## SOURCE PASSAGE
★ ★ ★ ★ ★ ★ ★

From the BBC, so we can be sure that they are unbiased in favor of Natural Weather POV… Bold bits mine.

Pakistan heatwave: Death toll over 800 in Sindh

24 June 2015

The death toll from a heatwave in Pakistan’s southern Sindh province has passed 800, hospital officials say, as mortuaries reached capacity.

At least 780 people have died in Karachi, BBC Urdu reported. Another 30 deaths were reported elsewhere in the province, state owned PTV said.

The Edhi Welfare Organisation told AFP that their mortuaries had received hundreds of corpses and were now full.

[…]

On Tuesday as temperatures reached 45C (113F), Pakistan’s Prime Minister Nawaz Sharif called for emergency measures, and the army was deployed to help set up heat stroke centres.

Temperatures in Karachi have dropped to 34C (93F) thanks to wind from the sea but there is anger among local residents at the authorities because days of power cuts have restricted the use of air-conditioning units and fans.

Karachi resident Muzzafar Khan told the Associated Press: “The electricity hasn’t been working since seven this morning and even during the night there were frequent breakdowns.

“We are forced to sleep in the streets. Ours are small houses; the power supply cables get damaged frequently and nobody is dealing with this situation.”

Matters have been made worse by the widespread abstention from drinking water during daylight hours during the fasting month of Ramadan.

★ ★ ★ ★ ★ ★ ★

Collected data:
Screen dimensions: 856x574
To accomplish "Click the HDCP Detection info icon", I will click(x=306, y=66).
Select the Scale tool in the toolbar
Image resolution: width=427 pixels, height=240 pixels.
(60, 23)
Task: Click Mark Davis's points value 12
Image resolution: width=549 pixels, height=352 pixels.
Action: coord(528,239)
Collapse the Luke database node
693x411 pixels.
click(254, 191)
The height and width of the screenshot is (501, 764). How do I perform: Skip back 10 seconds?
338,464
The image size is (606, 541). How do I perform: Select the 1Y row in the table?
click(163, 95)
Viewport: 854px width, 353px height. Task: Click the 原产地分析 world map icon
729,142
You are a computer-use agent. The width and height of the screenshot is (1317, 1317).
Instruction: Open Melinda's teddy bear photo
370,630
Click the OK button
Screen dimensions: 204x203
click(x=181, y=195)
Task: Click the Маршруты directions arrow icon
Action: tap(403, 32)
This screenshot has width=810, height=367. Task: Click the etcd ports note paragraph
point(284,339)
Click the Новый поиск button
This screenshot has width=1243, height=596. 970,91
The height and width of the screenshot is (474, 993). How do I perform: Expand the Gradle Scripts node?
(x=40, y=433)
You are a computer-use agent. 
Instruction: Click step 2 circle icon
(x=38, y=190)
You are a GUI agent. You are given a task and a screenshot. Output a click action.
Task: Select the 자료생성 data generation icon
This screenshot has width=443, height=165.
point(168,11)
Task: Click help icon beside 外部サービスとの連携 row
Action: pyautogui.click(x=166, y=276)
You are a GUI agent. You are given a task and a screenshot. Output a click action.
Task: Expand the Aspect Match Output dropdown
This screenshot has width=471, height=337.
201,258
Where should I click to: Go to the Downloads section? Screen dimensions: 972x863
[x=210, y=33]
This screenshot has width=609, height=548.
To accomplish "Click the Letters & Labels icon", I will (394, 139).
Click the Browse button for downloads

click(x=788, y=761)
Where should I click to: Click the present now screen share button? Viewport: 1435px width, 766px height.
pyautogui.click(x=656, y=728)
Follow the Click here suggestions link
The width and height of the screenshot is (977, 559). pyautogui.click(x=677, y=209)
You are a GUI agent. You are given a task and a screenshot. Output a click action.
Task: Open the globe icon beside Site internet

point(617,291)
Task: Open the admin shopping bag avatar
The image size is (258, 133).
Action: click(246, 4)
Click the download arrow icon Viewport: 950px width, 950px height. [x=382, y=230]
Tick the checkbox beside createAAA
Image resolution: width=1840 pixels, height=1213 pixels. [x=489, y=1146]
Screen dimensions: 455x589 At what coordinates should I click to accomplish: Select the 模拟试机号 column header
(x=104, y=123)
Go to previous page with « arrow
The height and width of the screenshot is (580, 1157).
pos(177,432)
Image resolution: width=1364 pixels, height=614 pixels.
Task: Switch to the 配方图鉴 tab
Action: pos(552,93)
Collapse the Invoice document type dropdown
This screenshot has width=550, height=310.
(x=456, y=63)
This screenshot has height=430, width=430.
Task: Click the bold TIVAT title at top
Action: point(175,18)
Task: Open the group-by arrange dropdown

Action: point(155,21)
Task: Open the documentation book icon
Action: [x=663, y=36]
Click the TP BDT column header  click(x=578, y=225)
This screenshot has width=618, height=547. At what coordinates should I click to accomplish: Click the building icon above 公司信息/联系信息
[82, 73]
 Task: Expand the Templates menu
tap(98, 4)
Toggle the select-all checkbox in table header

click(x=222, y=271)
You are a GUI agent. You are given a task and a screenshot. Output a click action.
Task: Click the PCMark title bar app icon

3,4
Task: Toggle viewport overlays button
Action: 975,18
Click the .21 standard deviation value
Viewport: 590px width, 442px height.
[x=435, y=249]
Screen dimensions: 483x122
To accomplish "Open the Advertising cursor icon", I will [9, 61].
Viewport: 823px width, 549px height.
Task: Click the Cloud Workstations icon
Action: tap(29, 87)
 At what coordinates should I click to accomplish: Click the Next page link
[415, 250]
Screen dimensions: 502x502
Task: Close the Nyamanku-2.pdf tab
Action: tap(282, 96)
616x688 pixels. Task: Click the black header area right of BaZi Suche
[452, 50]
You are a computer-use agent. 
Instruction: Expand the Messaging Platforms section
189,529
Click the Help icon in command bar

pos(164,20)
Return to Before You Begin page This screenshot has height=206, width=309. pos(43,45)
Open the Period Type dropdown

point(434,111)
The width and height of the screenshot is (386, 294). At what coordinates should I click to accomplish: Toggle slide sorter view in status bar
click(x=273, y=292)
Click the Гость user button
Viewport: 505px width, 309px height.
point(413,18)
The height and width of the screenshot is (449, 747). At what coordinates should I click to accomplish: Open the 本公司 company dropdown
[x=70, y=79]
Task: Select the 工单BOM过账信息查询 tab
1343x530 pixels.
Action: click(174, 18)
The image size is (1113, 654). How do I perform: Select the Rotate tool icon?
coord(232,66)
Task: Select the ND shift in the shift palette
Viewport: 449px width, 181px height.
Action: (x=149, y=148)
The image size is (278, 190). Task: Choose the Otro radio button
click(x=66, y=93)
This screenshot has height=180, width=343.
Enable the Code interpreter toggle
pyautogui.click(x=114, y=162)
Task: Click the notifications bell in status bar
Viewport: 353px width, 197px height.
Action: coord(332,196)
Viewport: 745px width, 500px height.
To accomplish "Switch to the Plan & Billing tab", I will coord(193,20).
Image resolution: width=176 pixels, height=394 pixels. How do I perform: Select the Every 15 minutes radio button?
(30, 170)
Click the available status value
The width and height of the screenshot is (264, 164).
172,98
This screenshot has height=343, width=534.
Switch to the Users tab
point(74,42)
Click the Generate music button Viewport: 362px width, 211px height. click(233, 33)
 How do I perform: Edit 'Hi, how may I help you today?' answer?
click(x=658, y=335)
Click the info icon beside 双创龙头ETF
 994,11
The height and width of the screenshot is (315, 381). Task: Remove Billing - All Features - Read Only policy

★ ★ ★ ★ ★ ★ ★

## PROBLEM A
List every organization named in the Pakistan heatwave passage.
## PROBLEM B
Resume the Pakistan heatwave report right after its final sentence and keep writing.

## ANSWER BOX A
BBC
BBC Urdu
PTV
Edhi Welfare Organisation
AFP
Associated Press

## ANSWER BOX B
(For Serioso, here is a link to the NYT version of it. Even though their page load goes on forever and it still ‘spinning’ even now.)

One immediate “take away” is that last line. Abstaining from water for religion during a ‘heat wave’ is a bad idea…

But lets look at the temperatures. It was 113 F and dropped to 93 F when the wind started up. I grew up in that kind of heat. Typically I’d say “It’s 110 in the shade and there ain’t no shade” to describe it. The warmest I personally remember was a 117 F day in Marysville, California. Oh, and we did not have an A/C until I was about age 12 or so (maybe older…). Typically we used a swamp cooler, or just sweated it out. BTW too, we often went out running around and playing outdoors in that heat. Oh, and did I mention that I worked in the warehouse of a peach cannery where cans from the cooker went overhead (240 F exit temp) and fork lifts blew radiator heat on us and there was no A/C? Sweat runs off you like a waterfall…

August was the worst. Often up in the 110 F+ range. One August I painted our entire 2 story house. Many days were spent a bit dizzy and flushed red… eventually I learned to paint only in the mornings, not in the noon-afternoon window.

The point is that I’ve lived in exactly that kind of heat. It is relatively normal in much of The West, including California. But A/C and/or a fan helps A LOT! And when folks are used to having a fan, and are not very well hydrated, loss of electric power can be lethal.

And that is why the locals are restless about the power cuts. They know that it is the power outages that’s harming them and that the weather is “typical” even if cyclical. Clearly laying blame at the feet of those responsible for the unreliable electric supply.

Hot weather is not unusual during the summer months in Pakistan, but prolonged power cuts seem to have made matters worse, our correspondent reports.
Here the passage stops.